From The Story of Dartmouth, by John P. Martin:

This is “Fairfield”, residence of the great Joseph Howe from 1863 to 1869. Amid his books and his garden, Howe spent many happy days in this rural retreat away from all sorts of persons who continually besieged his Halifax home. It was at “Fairfield”, during the Confederation wrangles, that he made perhaps the most momentous decision of his whole career, when in 1869, he left the Liberal party.

Many prominent Liberals and Conservatives, like wealthy Enos Collins, bitterly opposed the Confederation scheme. Howe was their spokesman, and the leader of two futile delegations to London seeking repeal of the B.N.A.

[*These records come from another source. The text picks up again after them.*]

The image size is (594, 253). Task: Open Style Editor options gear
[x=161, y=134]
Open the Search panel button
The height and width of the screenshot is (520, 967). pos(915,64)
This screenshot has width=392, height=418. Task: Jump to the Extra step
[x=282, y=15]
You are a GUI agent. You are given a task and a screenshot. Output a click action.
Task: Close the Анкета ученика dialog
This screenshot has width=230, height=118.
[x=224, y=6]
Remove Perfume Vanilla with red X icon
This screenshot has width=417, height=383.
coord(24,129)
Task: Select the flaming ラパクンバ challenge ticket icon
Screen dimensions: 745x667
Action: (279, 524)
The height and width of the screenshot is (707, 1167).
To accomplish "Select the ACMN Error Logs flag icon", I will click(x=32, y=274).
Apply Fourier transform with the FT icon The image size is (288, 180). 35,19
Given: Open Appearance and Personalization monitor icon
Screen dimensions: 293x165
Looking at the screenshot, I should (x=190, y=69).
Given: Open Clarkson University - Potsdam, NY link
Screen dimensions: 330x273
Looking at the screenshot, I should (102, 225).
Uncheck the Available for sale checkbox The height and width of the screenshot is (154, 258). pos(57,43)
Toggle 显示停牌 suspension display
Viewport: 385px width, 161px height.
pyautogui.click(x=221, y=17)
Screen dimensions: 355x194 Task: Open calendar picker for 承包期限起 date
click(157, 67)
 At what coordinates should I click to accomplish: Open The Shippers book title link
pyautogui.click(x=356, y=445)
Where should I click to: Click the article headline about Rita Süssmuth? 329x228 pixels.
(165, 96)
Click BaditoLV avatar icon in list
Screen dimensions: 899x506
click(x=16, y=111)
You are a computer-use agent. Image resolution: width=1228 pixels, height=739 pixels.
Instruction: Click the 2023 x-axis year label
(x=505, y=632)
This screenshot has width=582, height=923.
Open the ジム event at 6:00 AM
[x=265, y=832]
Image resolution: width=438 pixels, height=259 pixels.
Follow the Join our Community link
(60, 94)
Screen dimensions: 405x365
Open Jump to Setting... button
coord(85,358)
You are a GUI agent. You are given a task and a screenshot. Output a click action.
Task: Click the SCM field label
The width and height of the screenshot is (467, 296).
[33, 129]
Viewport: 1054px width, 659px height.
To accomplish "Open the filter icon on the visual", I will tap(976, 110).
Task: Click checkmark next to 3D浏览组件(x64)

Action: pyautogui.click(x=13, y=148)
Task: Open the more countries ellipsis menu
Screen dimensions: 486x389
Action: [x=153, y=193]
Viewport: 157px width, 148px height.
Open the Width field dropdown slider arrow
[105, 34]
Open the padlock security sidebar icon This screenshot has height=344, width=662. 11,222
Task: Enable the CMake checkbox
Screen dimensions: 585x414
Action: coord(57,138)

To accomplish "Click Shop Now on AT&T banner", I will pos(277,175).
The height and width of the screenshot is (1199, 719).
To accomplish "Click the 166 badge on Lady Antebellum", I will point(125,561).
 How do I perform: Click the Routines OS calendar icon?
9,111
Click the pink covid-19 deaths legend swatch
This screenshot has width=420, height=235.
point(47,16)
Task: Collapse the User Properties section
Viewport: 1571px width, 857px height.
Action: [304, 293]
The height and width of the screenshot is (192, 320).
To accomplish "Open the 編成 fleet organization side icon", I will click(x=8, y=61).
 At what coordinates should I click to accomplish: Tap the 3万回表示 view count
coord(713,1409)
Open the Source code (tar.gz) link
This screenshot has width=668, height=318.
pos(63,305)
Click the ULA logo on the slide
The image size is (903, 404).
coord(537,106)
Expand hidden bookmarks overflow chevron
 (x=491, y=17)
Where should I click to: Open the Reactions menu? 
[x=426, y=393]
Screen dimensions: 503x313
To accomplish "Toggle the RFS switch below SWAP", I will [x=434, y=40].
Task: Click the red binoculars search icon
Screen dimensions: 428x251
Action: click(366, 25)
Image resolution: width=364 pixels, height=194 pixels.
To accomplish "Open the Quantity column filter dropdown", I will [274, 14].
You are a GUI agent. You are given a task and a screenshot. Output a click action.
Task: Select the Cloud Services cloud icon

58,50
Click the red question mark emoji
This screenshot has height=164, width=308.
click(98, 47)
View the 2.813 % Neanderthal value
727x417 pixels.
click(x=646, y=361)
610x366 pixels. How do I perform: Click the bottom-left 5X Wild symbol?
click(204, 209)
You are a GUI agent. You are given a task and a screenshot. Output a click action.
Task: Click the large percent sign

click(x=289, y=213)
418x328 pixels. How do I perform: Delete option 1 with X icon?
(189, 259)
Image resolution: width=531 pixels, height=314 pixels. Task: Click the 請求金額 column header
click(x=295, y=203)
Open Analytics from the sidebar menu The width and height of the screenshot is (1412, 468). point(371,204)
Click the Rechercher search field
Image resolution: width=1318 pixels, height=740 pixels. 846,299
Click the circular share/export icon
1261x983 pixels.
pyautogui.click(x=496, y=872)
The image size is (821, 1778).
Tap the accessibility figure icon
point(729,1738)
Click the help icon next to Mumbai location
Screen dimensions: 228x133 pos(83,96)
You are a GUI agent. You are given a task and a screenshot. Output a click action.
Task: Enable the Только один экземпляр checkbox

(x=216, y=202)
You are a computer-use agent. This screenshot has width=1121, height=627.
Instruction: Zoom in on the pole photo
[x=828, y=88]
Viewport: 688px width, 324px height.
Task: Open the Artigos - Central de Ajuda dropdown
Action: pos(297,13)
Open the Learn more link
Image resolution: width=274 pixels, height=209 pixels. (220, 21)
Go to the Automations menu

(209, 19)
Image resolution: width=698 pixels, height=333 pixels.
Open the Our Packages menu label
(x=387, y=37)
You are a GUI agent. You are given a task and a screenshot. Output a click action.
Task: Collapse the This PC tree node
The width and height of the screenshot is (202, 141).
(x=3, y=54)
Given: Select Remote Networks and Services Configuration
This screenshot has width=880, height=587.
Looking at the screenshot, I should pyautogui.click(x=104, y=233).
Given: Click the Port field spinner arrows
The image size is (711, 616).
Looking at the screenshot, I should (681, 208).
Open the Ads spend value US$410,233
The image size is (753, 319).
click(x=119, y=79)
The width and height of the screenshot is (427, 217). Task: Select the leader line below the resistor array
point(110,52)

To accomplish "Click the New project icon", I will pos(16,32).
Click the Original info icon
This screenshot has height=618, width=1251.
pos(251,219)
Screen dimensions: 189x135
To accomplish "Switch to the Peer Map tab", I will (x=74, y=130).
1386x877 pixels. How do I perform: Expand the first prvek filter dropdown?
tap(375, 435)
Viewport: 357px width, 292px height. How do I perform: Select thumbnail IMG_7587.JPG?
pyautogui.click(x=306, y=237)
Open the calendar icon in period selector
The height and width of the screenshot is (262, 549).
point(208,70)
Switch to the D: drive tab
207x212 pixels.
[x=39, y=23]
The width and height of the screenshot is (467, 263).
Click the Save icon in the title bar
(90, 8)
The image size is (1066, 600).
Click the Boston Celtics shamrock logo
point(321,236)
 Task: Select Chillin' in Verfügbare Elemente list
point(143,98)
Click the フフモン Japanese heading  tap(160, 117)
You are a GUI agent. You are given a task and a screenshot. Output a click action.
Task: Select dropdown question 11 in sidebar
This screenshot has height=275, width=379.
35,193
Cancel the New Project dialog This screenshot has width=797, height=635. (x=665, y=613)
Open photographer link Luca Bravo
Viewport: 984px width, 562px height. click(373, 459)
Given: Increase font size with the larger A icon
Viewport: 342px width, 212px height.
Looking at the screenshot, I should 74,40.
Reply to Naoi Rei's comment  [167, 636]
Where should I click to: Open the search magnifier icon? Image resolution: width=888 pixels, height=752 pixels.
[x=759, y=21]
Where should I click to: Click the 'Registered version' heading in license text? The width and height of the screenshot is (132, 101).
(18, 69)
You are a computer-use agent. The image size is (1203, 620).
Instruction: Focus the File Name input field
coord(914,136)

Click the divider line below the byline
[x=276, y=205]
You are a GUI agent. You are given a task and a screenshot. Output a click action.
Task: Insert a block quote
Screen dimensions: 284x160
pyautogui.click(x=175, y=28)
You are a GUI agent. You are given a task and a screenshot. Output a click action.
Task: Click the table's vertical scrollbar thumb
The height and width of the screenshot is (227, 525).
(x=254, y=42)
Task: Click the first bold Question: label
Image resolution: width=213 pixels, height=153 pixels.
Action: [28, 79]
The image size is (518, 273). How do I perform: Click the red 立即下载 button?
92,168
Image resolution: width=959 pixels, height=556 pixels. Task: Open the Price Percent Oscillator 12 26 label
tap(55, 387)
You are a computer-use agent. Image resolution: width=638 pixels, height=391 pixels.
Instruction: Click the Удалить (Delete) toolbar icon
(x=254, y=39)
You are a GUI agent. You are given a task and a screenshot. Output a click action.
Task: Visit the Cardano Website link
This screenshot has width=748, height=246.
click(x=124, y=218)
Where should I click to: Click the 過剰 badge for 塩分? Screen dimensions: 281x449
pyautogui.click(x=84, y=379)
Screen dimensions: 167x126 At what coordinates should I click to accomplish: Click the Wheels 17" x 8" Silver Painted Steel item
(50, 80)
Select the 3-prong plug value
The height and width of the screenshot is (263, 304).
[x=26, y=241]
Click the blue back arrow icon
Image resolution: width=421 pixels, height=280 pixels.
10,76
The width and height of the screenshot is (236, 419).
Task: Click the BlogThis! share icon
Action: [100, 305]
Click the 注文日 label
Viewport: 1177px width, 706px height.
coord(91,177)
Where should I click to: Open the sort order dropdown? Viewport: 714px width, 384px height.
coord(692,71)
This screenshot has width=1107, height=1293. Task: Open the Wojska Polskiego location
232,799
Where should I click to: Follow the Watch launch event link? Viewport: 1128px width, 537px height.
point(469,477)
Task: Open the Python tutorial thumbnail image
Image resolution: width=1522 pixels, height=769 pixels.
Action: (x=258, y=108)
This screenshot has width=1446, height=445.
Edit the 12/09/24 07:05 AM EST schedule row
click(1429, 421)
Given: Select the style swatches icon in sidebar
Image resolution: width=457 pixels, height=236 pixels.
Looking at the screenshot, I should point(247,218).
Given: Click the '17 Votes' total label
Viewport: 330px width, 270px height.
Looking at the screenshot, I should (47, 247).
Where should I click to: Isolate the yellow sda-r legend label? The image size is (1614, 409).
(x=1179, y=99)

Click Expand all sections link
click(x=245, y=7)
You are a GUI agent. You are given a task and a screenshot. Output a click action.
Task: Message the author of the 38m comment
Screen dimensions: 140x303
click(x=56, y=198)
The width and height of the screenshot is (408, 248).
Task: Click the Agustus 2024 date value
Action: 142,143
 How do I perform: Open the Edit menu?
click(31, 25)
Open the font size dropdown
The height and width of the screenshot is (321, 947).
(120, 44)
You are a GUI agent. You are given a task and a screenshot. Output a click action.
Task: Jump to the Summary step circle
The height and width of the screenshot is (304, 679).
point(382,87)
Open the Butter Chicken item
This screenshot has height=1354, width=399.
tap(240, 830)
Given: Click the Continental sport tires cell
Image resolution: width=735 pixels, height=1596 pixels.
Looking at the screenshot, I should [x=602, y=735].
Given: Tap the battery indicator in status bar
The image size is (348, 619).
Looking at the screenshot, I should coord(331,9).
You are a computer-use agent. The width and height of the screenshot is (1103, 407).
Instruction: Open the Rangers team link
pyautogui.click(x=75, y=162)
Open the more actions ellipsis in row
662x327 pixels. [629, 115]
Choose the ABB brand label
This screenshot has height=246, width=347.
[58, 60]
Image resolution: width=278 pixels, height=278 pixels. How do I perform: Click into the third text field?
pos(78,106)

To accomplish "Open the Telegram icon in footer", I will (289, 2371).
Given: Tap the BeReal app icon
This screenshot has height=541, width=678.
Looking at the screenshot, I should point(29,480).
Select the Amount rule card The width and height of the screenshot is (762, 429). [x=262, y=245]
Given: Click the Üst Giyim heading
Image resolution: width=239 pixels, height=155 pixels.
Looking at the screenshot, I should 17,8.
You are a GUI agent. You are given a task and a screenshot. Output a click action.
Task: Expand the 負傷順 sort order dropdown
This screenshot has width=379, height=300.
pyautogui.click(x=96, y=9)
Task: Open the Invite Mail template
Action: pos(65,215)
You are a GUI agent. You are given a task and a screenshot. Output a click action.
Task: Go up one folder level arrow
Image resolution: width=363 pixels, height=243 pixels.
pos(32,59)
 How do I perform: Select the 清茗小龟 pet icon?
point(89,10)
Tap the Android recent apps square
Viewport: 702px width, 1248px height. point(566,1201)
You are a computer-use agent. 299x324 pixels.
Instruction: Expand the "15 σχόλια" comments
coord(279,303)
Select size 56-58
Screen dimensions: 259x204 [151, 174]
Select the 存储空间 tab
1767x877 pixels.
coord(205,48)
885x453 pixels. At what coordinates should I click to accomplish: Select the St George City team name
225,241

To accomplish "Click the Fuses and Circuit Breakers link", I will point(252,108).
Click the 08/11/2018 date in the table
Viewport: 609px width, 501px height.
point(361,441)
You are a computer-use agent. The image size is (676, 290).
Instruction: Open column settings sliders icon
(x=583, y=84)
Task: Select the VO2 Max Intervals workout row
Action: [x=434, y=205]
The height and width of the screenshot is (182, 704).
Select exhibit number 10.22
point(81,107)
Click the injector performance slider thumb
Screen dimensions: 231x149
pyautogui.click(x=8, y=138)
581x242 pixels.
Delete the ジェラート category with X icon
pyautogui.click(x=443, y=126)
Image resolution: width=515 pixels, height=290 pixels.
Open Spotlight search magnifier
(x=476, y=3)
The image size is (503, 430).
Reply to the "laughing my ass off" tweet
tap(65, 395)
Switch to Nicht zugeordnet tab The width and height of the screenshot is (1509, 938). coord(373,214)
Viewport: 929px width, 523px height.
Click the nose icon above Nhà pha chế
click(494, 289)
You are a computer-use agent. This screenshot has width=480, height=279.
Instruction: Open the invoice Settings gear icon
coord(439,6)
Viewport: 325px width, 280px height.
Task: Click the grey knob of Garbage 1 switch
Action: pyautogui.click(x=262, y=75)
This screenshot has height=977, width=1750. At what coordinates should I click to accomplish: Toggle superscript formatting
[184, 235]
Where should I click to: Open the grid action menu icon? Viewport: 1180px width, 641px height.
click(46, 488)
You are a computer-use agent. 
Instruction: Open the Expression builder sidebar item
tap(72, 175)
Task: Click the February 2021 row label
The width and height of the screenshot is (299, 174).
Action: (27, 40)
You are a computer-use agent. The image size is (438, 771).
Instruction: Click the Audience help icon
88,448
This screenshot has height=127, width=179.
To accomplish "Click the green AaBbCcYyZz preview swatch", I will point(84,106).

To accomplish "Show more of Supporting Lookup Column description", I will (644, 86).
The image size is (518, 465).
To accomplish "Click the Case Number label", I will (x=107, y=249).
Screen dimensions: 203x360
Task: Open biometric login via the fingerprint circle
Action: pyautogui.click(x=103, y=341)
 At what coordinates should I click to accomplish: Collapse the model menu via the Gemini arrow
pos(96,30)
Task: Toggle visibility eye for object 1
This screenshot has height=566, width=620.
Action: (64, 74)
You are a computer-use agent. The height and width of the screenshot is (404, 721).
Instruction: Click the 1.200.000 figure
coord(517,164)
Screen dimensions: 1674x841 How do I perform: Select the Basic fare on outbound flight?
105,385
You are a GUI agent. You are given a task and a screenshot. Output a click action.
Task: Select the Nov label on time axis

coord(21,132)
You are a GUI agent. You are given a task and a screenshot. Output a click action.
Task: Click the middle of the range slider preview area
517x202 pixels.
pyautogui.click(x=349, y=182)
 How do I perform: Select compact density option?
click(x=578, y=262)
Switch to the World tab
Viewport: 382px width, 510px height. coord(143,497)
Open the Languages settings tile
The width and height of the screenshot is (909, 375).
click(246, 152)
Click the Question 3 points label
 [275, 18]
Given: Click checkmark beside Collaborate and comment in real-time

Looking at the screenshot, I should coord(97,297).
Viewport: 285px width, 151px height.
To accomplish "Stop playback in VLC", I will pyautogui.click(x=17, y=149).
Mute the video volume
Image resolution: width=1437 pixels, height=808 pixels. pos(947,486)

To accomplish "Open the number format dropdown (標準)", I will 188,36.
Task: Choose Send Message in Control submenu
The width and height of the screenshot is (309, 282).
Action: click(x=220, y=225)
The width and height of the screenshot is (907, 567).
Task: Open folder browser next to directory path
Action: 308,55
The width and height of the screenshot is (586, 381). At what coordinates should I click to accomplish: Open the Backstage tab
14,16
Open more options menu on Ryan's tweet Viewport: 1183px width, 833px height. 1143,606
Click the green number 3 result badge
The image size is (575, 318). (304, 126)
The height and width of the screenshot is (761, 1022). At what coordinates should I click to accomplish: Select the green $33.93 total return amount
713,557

Returning home from an election victory in Hants County, he was met at the ferry and escorted in a torchlight procession to “Fairfield”, while bonfires blazed on the hills, and an 18-gun salute was fired.

Realizing that opposition was useless, Howe then headed the agitation against the Dominion for adequate financial relations, popularly known as “Better Terms”. Advised by Sir John A. MacDonald that such proposals would never pass the House of Commons unless he accepted a Cabinet post, Howe eventually sacrificed his life-long political feelings in favor of his native province, and became a member of the Conservative Government. “Anti-Confederates” never forgave him.

It seems safe to assume, therefore, that at “Fairfield”, the future Dominion-Provincial policy of that day was determined. It was also at “Fairfield” that Howe prepared his marvelous oration delivered at Halifax in 1864, on the occasion of Shakespeare’s tercentenary.

Joseph Howe’s commanding figure, clad in gray suit and gray beaver hat, was a familiar sight as he drove or walked along Windmill Road, followed by his little dog, on his way to the ferry.